Er ist ein bayerisches Original: Josef Müller, den man den Ochsensepp nannte, war Urheber und Mitbegründer der CSU in Bayern.

17.03.2015 | Stand 16.09.2023, 7:12 Uhr
Fritz Wallner
Der Franke Josef Müller war einer der Gründungsväter der CSU und von 1946 bis 1949 ihr erster Vorsitzender. −Foto: Fotos: dpa, MZ-Archiv

Am 21. Dezember 1946 herrschte Hochspannung in der ungeheizten Aula der Münchner Universität. In der provisorischen Unterkunft des Bayerischen Landtages steht die Wahl des ersten Ministerpräsidenten der Nachkriegszeit auf der Tagesordnung. Einziger Kandidat ist Josef Müller, der Ochsensepp, der Mitbegründer der CSU. Er ist der einzige Kandidat – und er scheitert kläglich. Nur 73 der 175 abgegebenen Stimmen erhält er. Schuld an seinem Scheitern ist – natürlich – ein Parteifreund. Der stramm konservative Alois Hundhammer, der mit dem eher liberalen Müller wenig am Hut hatte, hatte hinter dem Rücken des Ochsensepp intrigiert. Der Landtag hatte seinen ersten Skandal.

Geheime Kontakte zum Vatikan

So kurz nach ihrer Gründung hatte die CSU ihren Kurs noch nicht gefunden. Der Jurist und Nationalökonom Josef Müller wollte eine interkonfessionelle, christliche Sammlungspartei ins Leben rufen, die als echte Volkspartei in einem föderalistischen System mehrheitsfähig sein sollte.
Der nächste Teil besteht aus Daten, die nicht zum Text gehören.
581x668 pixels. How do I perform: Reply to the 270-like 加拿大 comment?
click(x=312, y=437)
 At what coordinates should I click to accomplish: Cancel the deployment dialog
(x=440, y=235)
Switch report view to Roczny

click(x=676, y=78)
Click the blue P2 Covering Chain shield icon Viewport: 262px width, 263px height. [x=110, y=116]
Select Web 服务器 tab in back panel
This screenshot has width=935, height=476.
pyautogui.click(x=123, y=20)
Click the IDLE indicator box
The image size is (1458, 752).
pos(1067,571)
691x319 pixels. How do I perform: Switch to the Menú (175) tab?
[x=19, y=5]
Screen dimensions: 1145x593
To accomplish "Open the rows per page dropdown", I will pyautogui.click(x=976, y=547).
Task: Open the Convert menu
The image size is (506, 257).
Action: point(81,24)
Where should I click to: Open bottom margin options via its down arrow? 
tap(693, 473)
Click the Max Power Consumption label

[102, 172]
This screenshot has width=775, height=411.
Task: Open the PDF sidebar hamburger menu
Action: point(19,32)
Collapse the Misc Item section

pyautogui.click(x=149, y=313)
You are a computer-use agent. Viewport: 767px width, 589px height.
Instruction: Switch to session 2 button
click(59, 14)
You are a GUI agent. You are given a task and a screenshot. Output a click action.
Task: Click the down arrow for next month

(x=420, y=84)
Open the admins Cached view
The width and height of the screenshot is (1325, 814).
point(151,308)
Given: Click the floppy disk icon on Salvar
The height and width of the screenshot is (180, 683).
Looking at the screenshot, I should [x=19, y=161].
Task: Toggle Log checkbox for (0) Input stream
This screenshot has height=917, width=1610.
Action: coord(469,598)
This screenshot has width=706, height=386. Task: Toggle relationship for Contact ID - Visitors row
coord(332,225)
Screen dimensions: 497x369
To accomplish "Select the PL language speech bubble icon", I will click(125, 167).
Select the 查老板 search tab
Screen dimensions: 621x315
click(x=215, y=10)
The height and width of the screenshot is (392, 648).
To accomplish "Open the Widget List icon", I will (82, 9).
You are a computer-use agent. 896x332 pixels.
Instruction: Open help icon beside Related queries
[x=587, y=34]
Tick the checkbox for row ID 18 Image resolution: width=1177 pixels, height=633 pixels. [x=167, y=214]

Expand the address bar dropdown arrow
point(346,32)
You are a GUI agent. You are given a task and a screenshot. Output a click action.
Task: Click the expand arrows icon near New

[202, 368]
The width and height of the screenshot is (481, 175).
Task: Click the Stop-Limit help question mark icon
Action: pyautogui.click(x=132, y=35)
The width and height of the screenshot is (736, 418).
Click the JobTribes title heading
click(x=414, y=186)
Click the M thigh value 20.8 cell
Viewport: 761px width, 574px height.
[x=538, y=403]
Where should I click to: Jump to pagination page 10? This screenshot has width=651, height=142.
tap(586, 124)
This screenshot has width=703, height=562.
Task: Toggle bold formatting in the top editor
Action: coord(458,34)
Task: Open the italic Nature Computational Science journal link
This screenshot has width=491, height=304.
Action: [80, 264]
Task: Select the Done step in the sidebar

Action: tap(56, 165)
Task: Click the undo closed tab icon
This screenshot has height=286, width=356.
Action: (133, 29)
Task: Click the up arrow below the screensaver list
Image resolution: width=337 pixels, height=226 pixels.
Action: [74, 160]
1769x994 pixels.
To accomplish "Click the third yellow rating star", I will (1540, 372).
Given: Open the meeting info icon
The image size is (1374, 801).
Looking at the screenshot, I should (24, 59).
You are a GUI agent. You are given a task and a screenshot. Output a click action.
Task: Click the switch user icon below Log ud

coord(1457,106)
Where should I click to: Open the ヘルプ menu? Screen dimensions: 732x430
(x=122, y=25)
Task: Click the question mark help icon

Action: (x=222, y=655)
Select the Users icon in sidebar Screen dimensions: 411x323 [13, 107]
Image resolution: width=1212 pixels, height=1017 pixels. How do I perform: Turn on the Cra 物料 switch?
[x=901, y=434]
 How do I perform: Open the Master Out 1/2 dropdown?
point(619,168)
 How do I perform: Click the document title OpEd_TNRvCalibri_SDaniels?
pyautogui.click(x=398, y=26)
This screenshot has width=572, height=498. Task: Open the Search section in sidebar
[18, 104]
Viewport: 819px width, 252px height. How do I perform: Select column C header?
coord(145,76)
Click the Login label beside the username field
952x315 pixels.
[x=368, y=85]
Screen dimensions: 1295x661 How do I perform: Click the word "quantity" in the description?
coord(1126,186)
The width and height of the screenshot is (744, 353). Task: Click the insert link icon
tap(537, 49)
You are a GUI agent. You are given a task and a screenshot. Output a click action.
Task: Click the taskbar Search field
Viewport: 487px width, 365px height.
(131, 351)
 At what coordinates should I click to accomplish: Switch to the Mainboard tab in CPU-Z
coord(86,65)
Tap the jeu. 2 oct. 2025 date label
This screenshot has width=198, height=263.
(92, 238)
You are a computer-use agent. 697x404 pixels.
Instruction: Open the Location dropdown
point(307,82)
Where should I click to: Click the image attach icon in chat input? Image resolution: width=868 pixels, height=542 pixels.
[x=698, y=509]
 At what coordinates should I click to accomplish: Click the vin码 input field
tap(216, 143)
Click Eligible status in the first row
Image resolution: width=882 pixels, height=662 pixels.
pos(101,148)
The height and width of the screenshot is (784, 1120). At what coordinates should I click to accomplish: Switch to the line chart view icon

Ihm gegenüber positionierten sich Alois Hundhammer, Fritz Schäffer oder Anton Pfeiffer, die nicht nur von der Wiedergründung der katholischen Volkspartei träumten, sondern auch von einem selbstständig bayerischen Staat mit eigenem Staatspräsidenten, wenn nicht gar von der Wiedereinführung der Monarchie.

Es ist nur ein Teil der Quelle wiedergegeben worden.